## Excerpt provided
The background is that market research had been recently released indicating 72% of Australians don’t trust Coles or Woolworths and these levels of distrust have gone up since last year.
Q. How do you think Woolworths are faring in the Retail sector/Stock market?
Me: Woolworths had been a darling of the stockmarket until quite recently. Their main rival, Coles Myer performed poorly for many years, and Woolworths was much quicker in adopting and adapting ‘best practice’ from offshore (most notably through a close alliance with Wal-Mart). Much of these practices are on the warehousing/stock management side of things. Woolworths grew faster than Coles Myer and had better margins. It made some strong moves in the non-supermarket space – with alcohol sales being particularly strong.
The split up of Coles Myer and the acquisition of the non-Department business by Wesfarmers has negatively affected Woolworths. The revamp of both the Coles supermarket business and K-Mart variety stores have put pressure on Woolworths’ (and Big W’s) margins and curbed their growth. At the same time, Woolworths has been burnt by the poor performance of the Dick Smith business, and the large investments in a rival to Wesfarmers’ Bunnings are a long way from paying off.

## What this task involves
Rewrite the excerpt on Woolworths and Coles from "The background is" up to and including "Retail sector/Stock market?", with "distrust" changed to "mistrust".

## Records provided
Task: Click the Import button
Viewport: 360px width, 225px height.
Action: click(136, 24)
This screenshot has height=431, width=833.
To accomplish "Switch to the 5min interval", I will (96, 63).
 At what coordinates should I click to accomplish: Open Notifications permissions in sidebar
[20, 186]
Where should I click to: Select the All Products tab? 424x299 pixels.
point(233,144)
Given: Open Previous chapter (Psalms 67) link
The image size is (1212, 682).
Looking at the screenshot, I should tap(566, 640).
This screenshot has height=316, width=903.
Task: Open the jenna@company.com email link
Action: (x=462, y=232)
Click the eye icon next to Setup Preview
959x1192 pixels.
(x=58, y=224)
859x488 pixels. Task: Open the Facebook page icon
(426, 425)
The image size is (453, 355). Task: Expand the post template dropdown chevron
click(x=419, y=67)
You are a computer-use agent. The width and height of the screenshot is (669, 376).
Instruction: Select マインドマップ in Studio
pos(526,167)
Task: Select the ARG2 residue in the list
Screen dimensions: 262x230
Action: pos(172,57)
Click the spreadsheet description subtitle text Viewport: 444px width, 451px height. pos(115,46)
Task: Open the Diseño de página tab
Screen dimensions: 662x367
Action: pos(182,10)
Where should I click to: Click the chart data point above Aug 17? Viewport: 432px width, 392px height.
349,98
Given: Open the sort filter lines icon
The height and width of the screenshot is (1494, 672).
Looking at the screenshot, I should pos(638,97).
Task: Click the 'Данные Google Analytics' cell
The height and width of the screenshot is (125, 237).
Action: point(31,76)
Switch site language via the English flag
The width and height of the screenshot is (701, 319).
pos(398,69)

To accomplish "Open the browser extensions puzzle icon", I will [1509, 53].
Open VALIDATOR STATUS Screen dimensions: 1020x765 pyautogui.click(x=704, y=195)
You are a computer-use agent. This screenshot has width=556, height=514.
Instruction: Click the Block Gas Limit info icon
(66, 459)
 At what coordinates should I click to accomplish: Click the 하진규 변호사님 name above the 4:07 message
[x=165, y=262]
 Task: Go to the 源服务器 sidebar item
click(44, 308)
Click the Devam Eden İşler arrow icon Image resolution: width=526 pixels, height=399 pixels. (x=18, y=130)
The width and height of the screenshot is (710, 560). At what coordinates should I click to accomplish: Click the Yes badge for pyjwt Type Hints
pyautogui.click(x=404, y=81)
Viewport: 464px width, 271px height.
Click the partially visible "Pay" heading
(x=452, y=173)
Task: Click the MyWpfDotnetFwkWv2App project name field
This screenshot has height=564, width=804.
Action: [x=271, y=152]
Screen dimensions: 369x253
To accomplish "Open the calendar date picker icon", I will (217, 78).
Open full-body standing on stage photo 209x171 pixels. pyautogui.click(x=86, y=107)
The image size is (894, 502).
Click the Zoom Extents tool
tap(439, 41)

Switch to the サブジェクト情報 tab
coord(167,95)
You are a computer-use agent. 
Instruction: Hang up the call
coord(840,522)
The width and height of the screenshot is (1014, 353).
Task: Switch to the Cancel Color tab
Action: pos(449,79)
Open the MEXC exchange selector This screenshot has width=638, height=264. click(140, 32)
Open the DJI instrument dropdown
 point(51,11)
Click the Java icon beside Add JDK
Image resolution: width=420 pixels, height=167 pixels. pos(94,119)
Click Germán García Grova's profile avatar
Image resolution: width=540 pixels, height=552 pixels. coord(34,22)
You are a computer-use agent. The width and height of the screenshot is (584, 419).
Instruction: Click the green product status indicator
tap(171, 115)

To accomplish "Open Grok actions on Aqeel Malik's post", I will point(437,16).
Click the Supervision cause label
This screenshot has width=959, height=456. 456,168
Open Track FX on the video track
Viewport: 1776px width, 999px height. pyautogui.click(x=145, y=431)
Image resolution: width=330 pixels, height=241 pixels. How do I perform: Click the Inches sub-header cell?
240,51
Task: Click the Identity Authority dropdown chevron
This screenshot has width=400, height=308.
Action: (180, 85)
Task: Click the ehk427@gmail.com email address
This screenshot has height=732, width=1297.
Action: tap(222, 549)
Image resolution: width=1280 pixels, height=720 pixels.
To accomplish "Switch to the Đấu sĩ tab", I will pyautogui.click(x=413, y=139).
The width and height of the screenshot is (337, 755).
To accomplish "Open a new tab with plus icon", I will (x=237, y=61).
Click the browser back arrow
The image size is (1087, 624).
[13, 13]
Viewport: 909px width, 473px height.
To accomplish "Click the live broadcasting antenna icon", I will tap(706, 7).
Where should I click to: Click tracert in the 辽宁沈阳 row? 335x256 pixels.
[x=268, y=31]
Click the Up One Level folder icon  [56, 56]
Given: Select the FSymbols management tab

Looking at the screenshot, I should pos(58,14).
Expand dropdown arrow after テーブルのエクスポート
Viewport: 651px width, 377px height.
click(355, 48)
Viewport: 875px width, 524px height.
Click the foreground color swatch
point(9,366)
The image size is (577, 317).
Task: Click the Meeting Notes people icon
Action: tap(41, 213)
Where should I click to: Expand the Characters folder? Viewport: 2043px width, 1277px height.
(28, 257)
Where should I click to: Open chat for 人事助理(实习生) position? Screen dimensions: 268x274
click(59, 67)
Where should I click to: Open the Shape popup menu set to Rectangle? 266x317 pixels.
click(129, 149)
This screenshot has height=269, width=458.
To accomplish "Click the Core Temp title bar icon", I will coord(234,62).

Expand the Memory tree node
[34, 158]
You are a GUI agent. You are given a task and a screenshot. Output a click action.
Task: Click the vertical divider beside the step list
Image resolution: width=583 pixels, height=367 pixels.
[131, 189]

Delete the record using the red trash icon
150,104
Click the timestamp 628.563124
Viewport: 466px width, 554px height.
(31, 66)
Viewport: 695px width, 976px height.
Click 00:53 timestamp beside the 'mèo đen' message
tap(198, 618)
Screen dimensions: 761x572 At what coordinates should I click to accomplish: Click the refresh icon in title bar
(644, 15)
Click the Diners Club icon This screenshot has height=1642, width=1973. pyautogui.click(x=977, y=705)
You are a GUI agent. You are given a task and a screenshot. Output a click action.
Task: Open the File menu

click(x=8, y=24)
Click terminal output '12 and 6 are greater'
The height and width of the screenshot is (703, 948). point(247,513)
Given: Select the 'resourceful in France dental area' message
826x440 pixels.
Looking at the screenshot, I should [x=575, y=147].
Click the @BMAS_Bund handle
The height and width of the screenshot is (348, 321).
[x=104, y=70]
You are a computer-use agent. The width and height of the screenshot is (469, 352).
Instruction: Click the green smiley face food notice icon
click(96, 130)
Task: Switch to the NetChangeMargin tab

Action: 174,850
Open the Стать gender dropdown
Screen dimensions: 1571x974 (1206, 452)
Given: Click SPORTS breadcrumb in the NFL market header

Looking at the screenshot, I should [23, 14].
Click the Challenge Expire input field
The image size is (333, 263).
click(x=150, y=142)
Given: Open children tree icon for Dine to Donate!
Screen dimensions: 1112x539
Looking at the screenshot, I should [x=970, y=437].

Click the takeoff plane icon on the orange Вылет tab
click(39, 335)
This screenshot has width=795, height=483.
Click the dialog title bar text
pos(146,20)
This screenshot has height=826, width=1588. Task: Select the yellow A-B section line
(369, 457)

## Response to this task
The background is that market research had been recently released indicating 72% of Australians don’t trust Coles or Woolworths and these levels of mistrust have gone up since last year.
Q. How do you think Woolworths are faring in the Retail sector/Stock market?